Taurus (April 21-May 21) There’s a lot you’ve gotten away with by wearing blinders, but they don’t work for the big decisions you’re going to have to make some in the coming month. Take off the mask, state your name for the record and stand and be counted. Save the blindfolds for the bedroom.
Gemini (May 22-June 22) If there is one glimmer of hope, it’s that the Oregon Legislature can trigger impeachment of George Bush. Feels good just typing it. Tell your representative how you feel, and let’s get this national nightmare over with!
Cancer (June 23-July 23) Typically, your ethics would carry the day, but they’ve become mired down in politics. Someone’s profiting from crossing your wires, but it isn’t you.
Leo (July 24-Aug. 23) Vote, before they don’t let you anymore.
Virgo (Aug. 24-Sept. 23) It’s old, your grudge, too old for you to be clinging to it for oh so many weeks. Let it go and you should land on your own moral ground.
Libra (Sept. 24-Oct. 23) A fence is a fence is a fence, but never a neighbor’s rose smelled so sweet. Privacy is your May game, and you’ve got to play it just right or risk losing those friendships you’ve taken for granted for the past two years. They love you, but they don’t have to love all of you. You don’t, so cut them some slack and invite them inside some time.
Scorpio (Oct. 24-Nov. 22) Hot! Hot! Hot you look in those new goucho-ee pant things. Too bad it’s just a trend. I mean, really, how far did you think the lemming pack would take you on your new identity? The nondescript thing was working for you, on the outside, anyway. It conserved your inner energy for the more important stuff.
Sagittarius (Nov. 23-Dec. 22) Soup Can's got a new wedge! Now I can swing with the best of them, and for only $2 at a garage sale!

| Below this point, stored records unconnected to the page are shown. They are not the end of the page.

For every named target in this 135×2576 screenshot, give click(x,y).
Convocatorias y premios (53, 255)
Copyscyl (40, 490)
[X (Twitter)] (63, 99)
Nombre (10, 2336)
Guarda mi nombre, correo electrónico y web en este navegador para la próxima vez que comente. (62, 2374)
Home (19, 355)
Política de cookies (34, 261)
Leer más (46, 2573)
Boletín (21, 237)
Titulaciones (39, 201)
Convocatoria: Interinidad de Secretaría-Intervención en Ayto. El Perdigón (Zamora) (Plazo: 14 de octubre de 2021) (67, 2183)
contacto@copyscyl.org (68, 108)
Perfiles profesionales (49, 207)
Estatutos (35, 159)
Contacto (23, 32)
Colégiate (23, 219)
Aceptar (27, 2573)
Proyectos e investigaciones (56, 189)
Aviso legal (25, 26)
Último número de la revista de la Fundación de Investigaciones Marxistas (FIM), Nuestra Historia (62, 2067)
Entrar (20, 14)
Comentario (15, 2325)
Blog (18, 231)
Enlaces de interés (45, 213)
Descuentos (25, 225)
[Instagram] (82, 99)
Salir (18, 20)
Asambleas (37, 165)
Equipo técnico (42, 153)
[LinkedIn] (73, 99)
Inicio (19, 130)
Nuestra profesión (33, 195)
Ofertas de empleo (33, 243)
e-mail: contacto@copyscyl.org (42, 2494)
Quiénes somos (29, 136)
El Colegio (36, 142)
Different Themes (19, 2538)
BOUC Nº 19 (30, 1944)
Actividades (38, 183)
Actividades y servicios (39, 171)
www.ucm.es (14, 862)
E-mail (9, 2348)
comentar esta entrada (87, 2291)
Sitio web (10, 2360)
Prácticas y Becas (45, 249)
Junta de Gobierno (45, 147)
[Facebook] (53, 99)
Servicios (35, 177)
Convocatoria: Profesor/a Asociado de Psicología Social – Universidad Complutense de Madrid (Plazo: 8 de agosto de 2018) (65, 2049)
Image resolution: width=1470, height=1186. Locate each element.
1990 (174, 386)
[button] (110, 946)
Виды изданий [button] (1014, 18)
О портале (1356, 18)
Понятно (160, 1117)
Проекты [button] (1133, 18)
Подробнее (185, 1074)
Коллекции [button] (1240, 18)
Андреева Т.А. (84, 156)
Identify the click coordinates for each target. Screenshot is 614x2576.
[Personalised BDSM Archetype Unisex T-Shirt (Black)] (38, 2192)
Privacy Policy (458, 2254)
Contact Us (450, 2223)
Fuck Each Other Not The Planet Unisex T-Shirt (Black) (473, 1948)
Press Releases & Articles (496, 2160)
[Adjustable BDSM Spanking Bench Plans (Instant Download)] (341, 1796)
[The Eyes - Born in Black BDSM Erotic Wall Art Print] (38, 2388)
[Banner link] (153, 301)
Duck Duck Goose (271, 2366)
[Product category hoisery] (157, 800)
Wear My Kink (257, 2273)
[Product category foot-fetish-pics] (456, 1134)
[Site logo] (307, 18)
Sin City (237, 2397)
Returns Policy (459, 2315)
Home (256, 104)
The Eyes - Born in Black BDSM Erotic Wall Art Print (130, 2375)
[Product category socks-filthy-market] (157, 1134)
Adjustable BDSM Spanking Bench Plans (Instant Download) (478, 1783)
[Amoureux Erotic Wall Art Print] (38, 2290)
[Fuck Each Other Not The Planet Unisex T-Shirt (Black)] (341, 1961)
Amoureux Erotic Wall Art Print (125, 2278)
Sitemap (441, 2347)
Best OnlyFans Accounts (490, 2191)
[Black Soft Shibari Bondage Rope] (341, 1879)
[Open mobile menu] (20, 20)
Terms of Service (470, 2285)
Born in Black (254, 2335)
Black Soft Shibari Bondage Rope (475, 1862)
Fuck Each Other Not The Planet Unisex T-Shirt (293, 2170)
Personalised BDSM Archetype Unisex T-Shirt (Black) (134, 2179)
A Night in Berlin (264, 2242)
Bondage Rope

Whoo hoo! Saving par from the tall stuff and flopping it on the greens like a shucked oyster! I’m swinging away just like you, baby, only I’ve got balls. Get some.
Capricorn (Dec. 23-Jan. 19) Sheesh, you say. It’s already May! Get in gear and enjoy the year!
Aquarius (Jan. 20-Feb. 19) Forego poetry for awhile. It’s not working for you — or Soup Can, either, and it’s just killing Capricorn. What’s Cappy supposed to do with a horoscope like that?
Aries (March 21-April 19) There’s a reason bad ‘80s music remains on the radio. Every word of it is true, every hot child in the city knows it. It all really happened, along with Iran/Contra, pet rocks and parachute pants. You’ve got to own up to your misspent youth like the rest of us. That crappy soundtrack tells a cautionary tale.